Mercado Juárez is just a block further south and is worth a visit, though if you’re a vegetarian like me it’s best to avoid the meat stalls as well as the fried grasshoppers! There are also several museums around the town including one focused on textiles reflecting one of the main industries of the nearby villages. Galleries are plentiful too with some striking art works available to view and to buy.

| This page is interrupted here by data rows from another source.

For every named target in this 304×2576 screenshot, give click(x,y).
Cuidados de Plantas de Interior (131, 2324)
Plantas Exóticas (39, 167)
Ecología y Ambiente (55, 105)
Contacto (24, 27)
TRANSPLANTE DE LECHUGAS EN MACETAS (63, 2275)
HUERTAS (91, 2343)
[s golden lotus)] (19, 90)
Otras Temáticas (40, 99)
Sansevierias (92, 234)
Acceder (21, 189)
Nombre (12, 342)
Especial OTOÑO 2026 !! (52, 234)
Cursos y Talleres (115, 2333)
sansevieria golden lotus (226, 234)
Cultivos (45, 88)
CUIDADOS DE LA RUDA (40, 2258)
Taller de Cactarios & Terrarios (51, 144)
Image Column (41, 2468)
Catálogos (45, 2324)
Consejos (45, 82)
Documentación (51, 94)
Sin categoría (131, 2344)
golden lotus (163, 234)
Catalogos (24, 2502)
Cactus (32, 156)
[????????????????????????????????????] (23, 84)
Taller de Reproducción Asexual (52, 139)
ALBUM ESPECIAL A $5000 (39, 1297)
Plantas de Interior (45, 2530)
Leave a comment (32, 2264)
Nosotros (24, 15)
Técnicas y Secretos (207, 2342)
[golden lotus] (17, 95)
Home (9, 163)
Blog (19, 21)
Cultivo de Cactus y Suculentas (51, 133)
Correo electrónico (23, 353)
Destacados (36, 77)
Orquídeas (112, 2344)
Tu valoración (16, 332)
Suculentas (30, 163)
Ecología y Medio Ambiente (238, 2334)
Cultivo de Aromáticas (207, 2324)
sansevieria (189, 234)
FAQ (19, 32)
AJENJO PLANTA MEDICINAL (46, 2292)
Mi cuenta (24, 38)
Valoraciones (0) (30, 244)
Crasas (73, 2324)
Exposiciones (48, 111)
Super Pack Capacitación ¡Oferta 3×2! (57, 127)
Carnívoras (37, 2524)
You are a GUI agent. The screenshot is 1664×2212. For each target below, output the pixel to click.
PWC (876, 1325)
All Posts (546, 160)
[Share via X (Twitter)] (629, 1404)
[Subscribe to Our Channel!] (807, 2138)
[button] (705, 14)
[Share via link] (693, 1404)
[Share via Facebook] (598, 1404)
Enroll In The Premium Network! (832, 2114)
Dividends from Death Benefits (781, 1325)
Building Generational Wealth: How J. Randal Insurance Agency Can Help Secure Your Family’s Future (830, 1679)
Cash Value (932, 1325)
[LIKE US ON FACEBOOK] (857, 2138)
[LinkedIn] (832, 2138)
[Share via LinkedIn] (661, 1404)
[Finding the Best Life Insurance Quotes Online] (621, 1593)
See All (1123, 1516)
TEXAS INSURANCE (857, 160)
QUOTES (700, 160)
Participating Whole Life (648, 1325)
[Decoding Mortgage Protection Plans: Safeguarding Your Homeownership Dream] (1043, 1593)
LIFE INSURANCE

Outside of the town the main attractions are the Monte Albán archaeological site and the many villages in the Valles Centrales that are mostly populated by indigenous Zapotec people. I spent a fascinating and inspiring afternoon in two of the villages visiting women who are receiving micro finance from Fundación en Via. If you’d like to know more about that fantastic scheme read my post A Foundation for the Future.
Eat, drink, sleep
There are some great places to stay in Oaxaca including a number of B&Bs in beautiful colonial buildings. I chose one of these as a change from hotels and it didn’t disappoint. Casa de los Milagros has just three bedrooms but a lovely large traditional kitchen where a gourmet breakfast is cooked and served every morning. There’s a lounge area for relaxing as well as a large patio and a roof terrace, perfect for some post sightseeing R&R.
Eating and drinking in Oaxaca is a treat too and I found myself spoilt for choice and wishing I had more than a couple of days to sample it all. One really great lunch spot is La Olla, Reforma 402, which is run by chef Pilar Cabrera, the sister of Rene who owns Casa de los Milagros. The set menu lunch was just 100 pesos (around £6) and included four courses, a soft drink and of course some Mezcal. Pilar also runs a cooking school and there are several others in the town.
Restaurante Los Danzantes, Alcalá 403, serves up delicious mains and desserts on a gorgeous patio while Vieja Lira, Garcia Vigil 409a, is a very good Italian. Although I didn’t get to them I also heard good things about La Biznaga and Casa Oaxaca – there’s a lot of talk about food when you meet people in Oaxaca!
There are plenty of places for drinks too, including the roof terrace at Casa Crespo, Allende 107 and El Olivio, Murguia 218, an upstairs bar a little away from the main drag that has great cocktails, beer, tapas and atmosphere.
So lots to recommend about Oaxaca and I could definitely see why its an essential stop on the Mexican trail for many fellow travellers.